## Word and element locating entries
[BEGIN]
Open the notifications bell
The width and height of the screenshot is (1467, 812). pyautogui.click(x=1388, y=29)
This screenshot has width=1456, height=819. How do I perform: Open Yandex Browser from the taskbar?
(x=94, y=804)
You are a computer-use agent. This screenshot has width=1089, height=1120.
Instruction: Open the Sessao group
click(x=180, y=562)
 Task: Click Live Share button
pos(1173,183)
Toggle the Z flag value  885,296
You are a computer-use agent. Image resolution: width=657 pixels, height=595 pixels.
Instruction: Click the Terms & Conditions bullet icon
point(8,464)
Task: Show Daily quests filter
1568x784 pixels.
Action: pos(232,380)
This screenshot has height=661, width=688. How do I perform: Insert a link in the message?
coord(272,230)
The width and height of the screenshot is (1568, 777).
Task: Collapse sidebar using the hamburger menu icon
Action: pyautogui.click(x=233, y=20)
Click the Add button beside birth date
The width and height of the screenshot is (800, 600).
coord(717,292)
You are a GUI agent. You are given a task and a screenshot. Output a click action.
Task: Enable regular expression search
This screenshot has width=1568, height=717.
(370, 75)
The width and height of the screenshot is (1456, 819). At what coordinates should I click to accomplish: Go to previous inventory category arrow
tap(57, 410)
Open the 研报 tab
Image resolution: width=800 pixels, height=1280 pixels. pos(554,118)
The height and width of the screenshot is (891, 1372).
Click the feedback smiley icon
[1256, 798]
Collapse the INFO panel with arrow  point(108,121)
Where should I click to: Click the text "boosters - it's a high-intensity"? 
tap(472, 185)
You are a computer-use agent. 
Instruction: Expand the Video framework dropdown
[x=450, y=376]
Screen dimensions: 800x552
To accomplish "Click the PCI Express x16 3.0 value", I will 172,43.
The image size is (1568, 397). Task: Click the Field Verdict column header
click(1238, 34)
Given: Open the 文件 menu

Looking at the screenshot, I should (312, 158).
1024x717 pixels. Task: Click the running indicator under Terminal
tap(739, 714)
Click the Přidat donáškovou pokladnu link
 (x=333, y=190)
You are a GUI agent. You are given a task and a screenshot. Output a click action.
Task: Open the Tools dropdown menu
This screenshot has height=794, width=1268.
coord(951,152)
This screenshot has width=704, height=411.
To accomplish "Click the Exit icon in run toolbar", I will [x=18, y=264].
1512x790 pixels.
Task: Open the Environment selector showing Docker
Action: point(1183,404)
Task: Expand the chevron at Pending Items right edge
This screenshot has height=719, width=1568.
[END]
## To do
Retype the entries above word for word, starting from the first one and ending with the line that contains "Action: pos(232,380)", including that line.

## Solution to the exercise
Open the notifications bell
The width and height of the screenshot is (1467, 812). pyautogui.click(x=1388, y=29)
This screenshot has width=1456, height=819. How do I perform: Open Yandex Browser from the taskbar?
(x=94, y=804)
You are a computer-use agent. This screenshot has width=1089, height=1120.
Instruction: Open the Sessao group
click(x=180, y=562)
 Task: Click Live Share button
pos(1173,183)
Toggle the Z flag value  885,296
You are a computer-use agent. Image resolution: width=657 pixels, height=595 pixels.
Instruction: Click the Terms & Conditions bullet icon
point(8,464)
Task: Show Daily quests filter
1568x784 pixels.
Action: pos(232,380)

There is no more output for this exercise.